Fıkıh/hukuk kitaplarımız, temizleyicileri, temizleme çeşitlerini ve temizlik şekillerini anlatır.
Maddi temizliklerden ve manevi temizliklerden bahseder ve ikisinin de temizlenme yollarını anlatır.
Abdesti olmayan bir insanın namaz kılacağında abdest alması manevi temizliktir.
Cünüp olan birinin yıkanması yine manevi temizliktir.
Kir veya necis bir şeyi yıkamak ise maddi temizliktir.
Hava, su ve çevre kirliliğinden ve onun temizlenmesinden konuşuyoruz. İlim adamları temizleme yolları arıyorlar.
İnsanı temizlemediğimiz sürece çevre temiz olmaz.
Yürürken yola tükürmek, yediği kabuklu maddenin kabuğunu yola atmak, pencereden sigara izmaritini dışarı atmak, gibi şeylerin hepsi adaba ve temizliğe aykırıdır.
Ama bütün bunların toplamı bir tek fabrikanın atıklarına denk olmaz.
Asıl havayı, suyu ve çevreyi kirletenler kapitalist mantıkla iş yapan insanlardır.
Onun için İslam hukuku önce kişinin iç temizliğine dikkat eder ve iman esaslarıyla donatır kişinin gönlünü.
Sonra maddi ve manevi temizliğin yollarını öğretir, sonra hayatta karşılaşabileceği her olayın helalını ve haramını öğretir.
İnsani kanunların içinde “helal” ve “haram” kelimelerinin geçmesine bile izin verilmez.
Onun içindir ki hırsızlık zirve yapar. Cezalar artırılır, hırsızlık yine artmaya devam eder veya hırsızlığın kanuni şekilleri bulunur.
Öldükten sonra dirilişe, hesapların görüleceğine ve cezaların çekileceğine inanmayanlar, bileğine, parasına, adamına, dayısına dayanarak ülkeyi soyup soğana çevirir ve ayrıca saygın insanlar arasına girer.
Para alırken veya verirken paradan iğrendiğiniz oldu mu hiç?
“En pis on şey” araştırmasında kağıt paralar da en pis on şeyin arasına girmiş.

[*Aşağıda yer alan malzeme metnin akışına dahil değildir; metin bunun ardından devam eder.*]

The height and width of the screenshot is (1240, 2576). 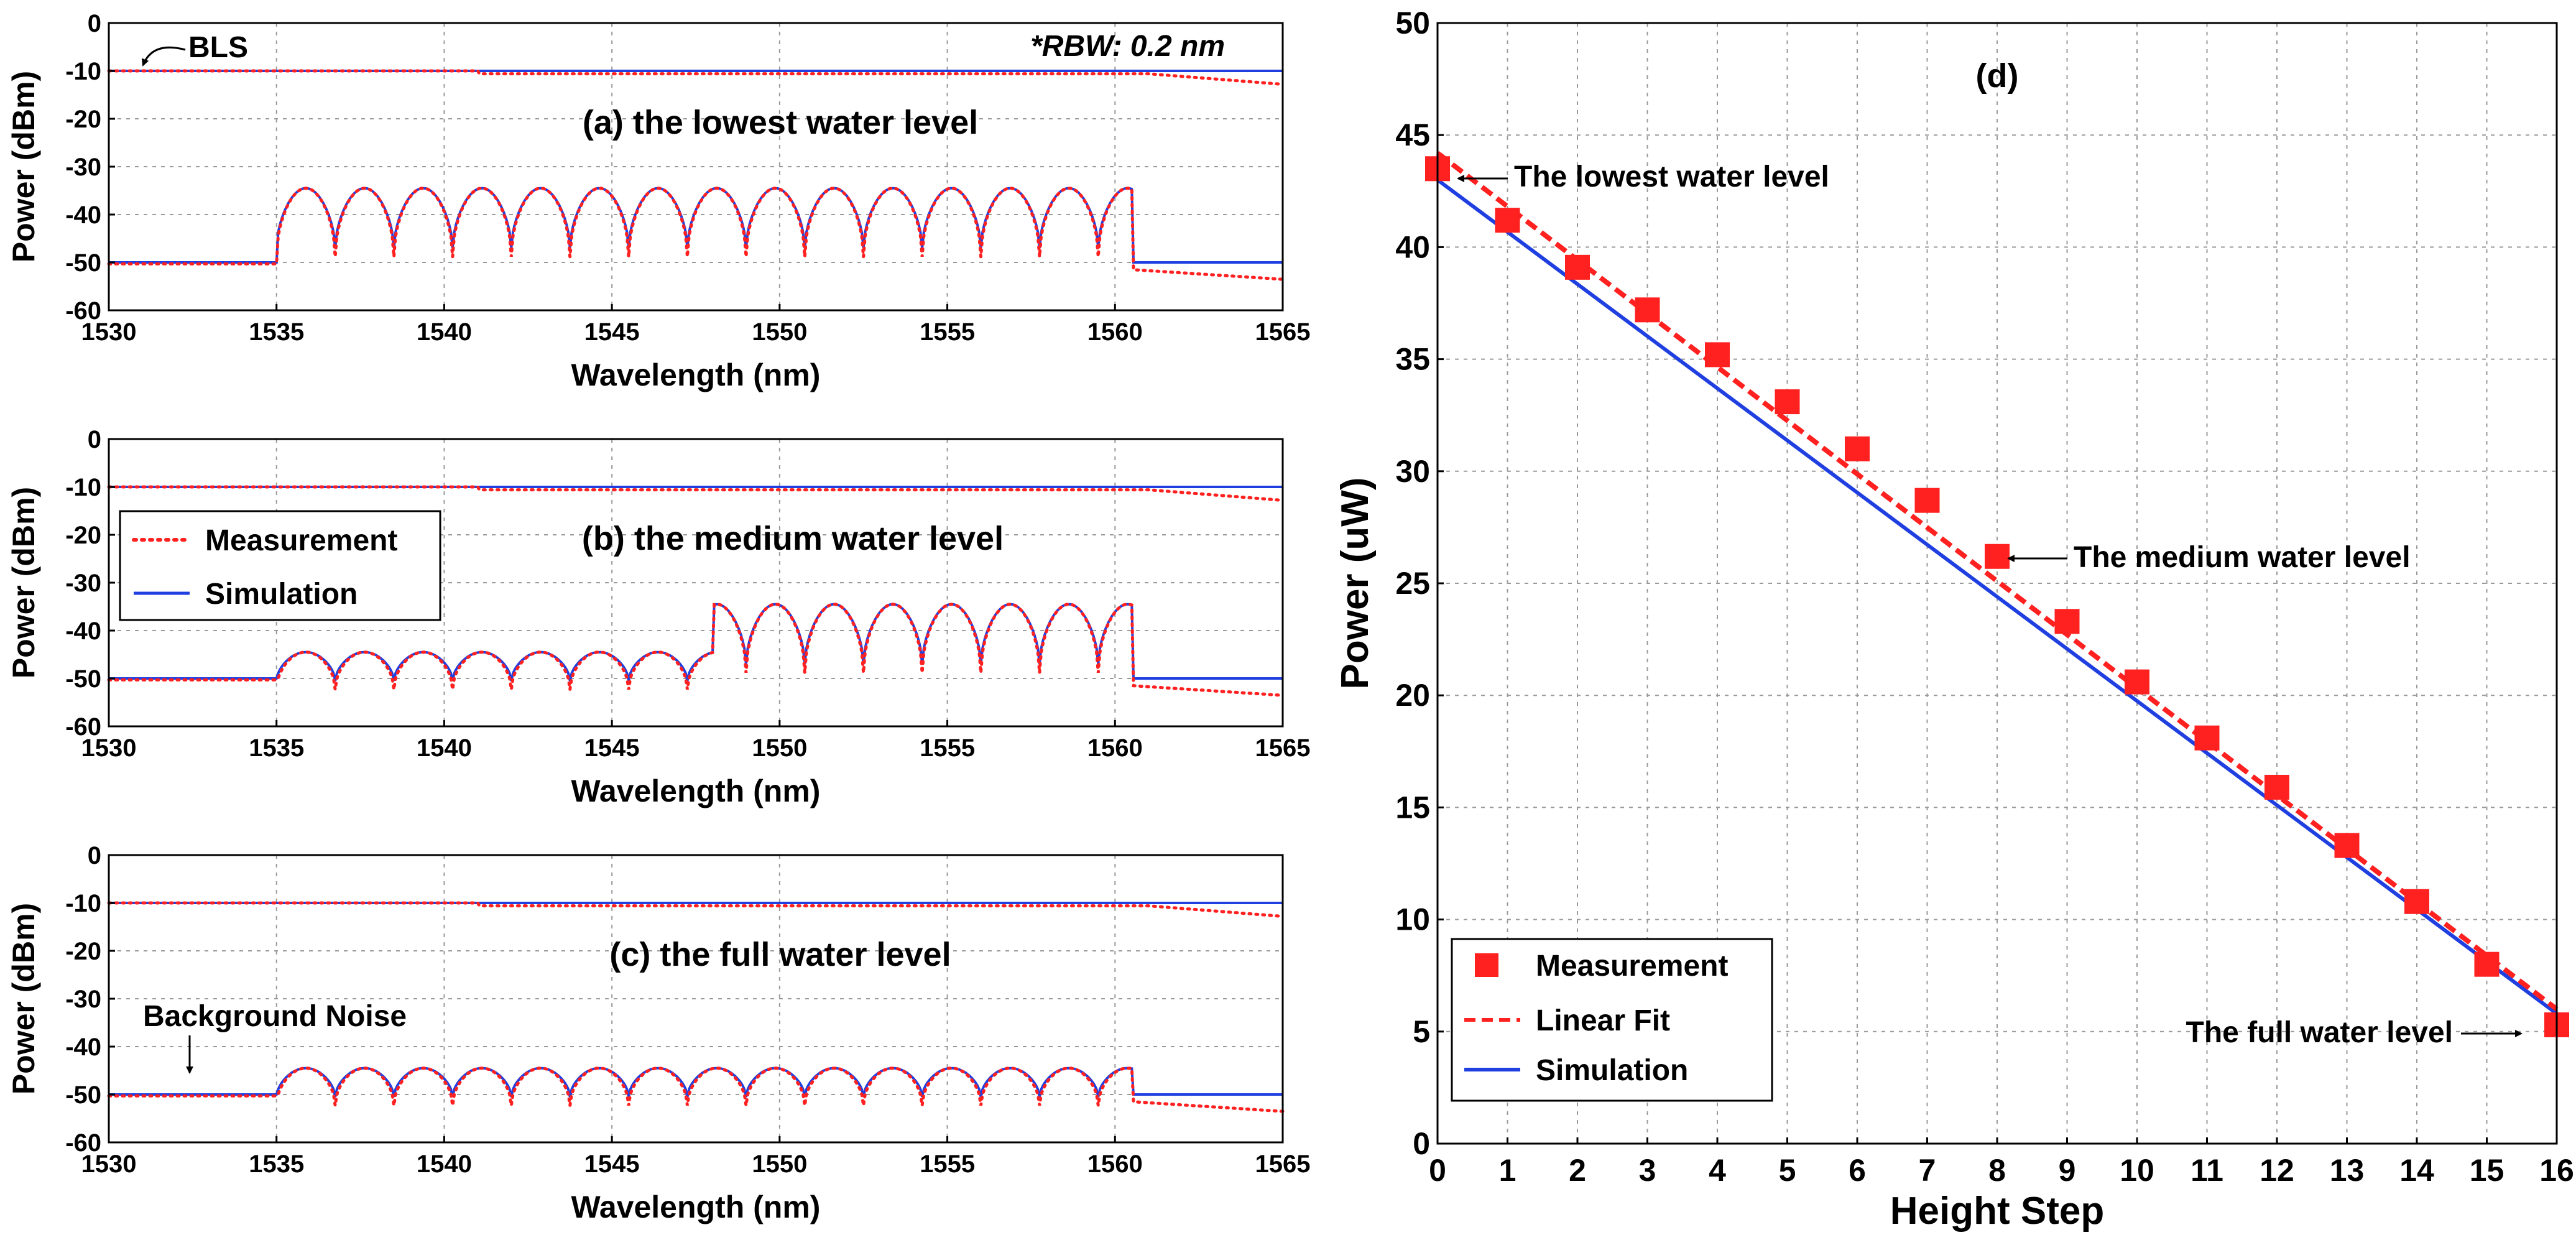 What do you see at coordinates (1420, 584) in the screenshot?
I see `panel-d-y-ticks: 0 5 10 15 20 25 30 35 40 45 50` at bounding box center [1420, 584].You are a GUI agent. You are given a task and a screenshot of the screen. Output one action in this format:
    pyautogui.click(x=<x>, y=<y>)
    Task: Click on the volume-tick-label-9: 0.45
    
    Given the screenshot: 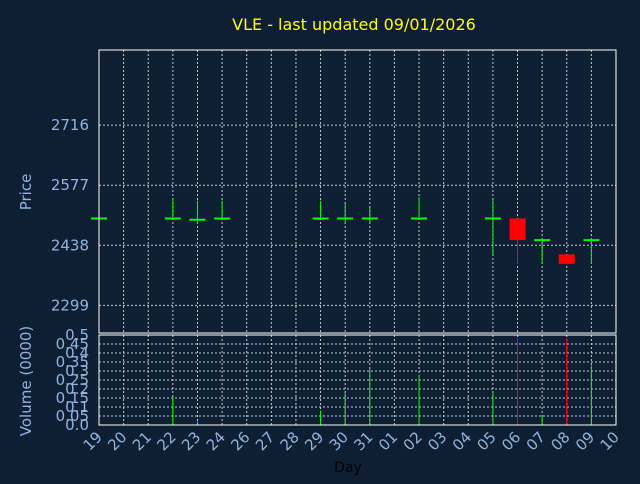 What is the action you would take?
    pyautogui.click(x=72, y=344)
    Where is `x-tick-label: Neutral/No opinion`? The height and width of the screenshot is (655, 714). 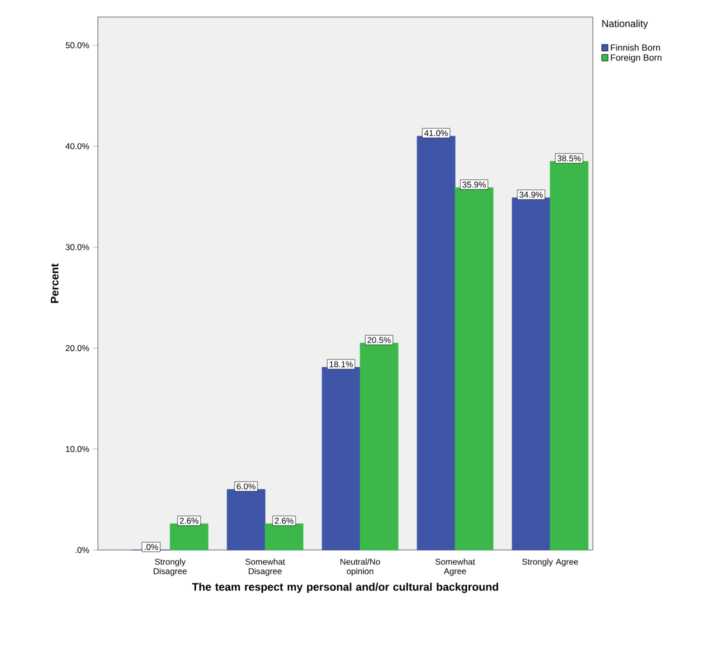 x-tick-label: Neutral/No opinion is located at coordinates (360, 567).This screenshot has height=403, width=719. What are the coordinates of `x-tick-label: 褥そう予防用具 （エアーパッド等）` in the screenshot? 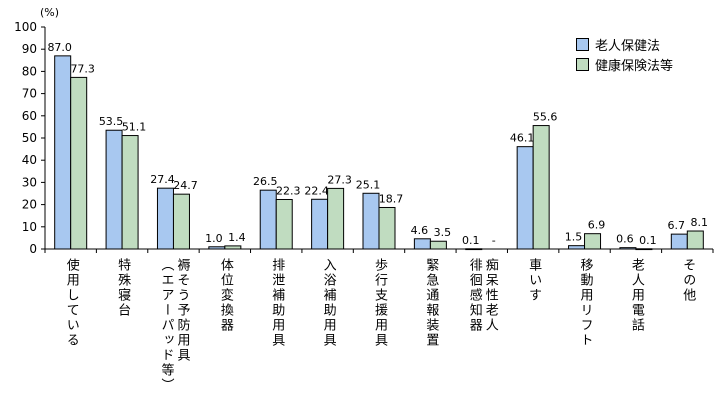 It's located at (174, 326).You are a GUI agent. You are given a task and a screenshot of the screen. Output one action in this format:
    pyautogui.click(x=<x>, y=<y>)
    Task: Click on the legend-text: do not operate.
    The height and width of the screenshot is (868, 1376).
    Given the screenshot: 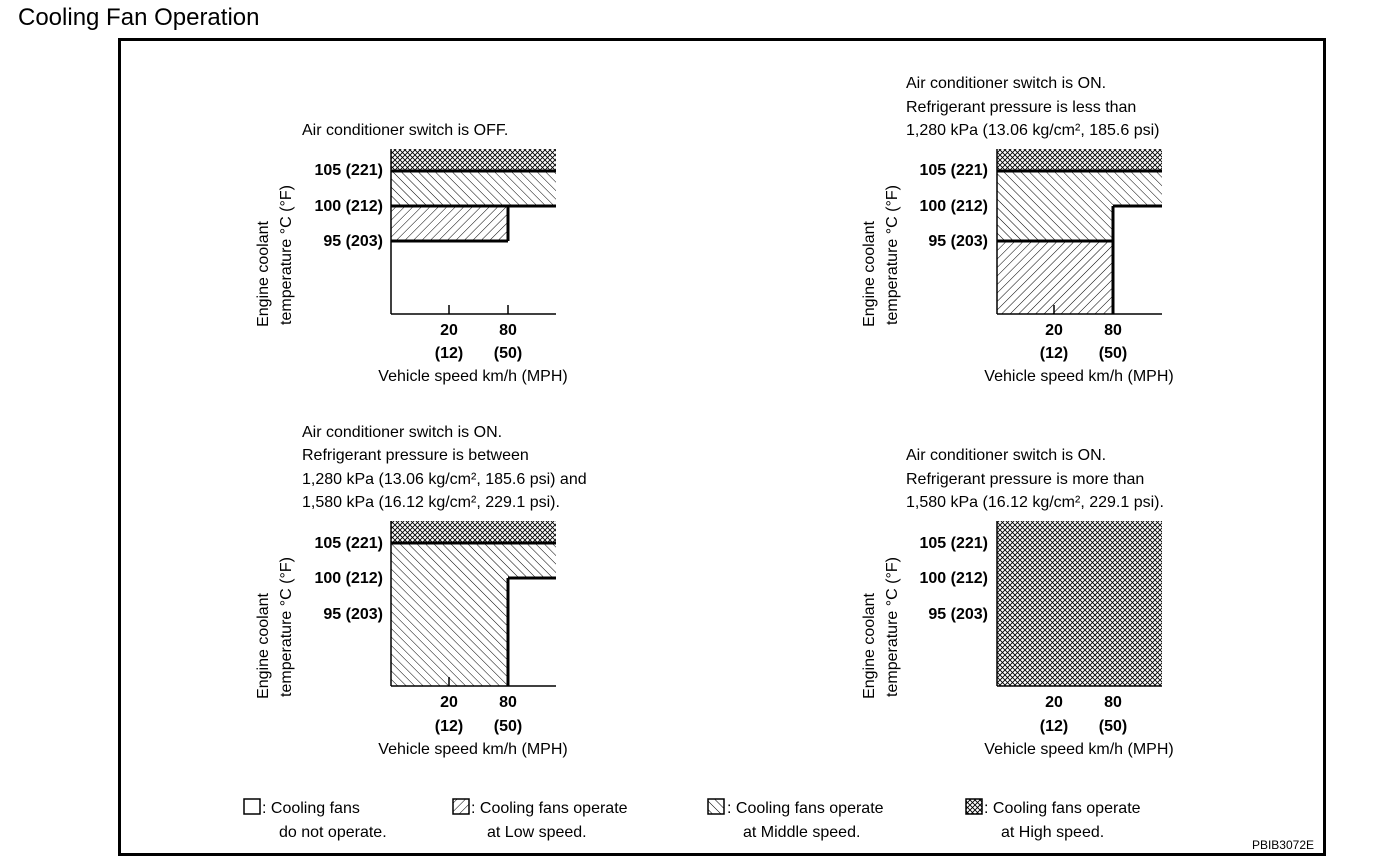 What is the action you would take?
    pyautogui.click(x=333, y=832)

Çünkü paralar her türden adamın elinin dokunduğu maddedir.
Eve gelince ellerinizi yıkarsınız, binlerce hastalıklı ve sağlıklı elin değdiği paranızı yıkamak hiç aklınızdan geçti mi?
Para bizi pisliğe alıştırıyor.
Evliyamız da eşkıyamız da parayı el üstünde tutar.
Evliyamız, helallığına dikkat eder, eşkıyamız ise helal-haram dinlemez.
Paranın pisliğini kanıksadığımız gibi günahlar arasında da kanıksadıklarımız olur.
Mesela, bazı Müslümanlarımız, içkiyi içer ama domuz etini yemez.
Zinayı yapar ama cünüp gezmez.
Zina, domuz eti, sarhoşluk veren her şey haramdır.
Hepsinden uzak durmaya çalışalım.
Bu ramazan orucunu da vesile bilerek Bayramdan itibaren o kötü alışkanlıklarımıza bir son verelim.
Rabbimizin bize emanet olarak verdiği ten ve canımızı temiz tutalım ve yaratılış ayarlarını haramlarla bozmayalım.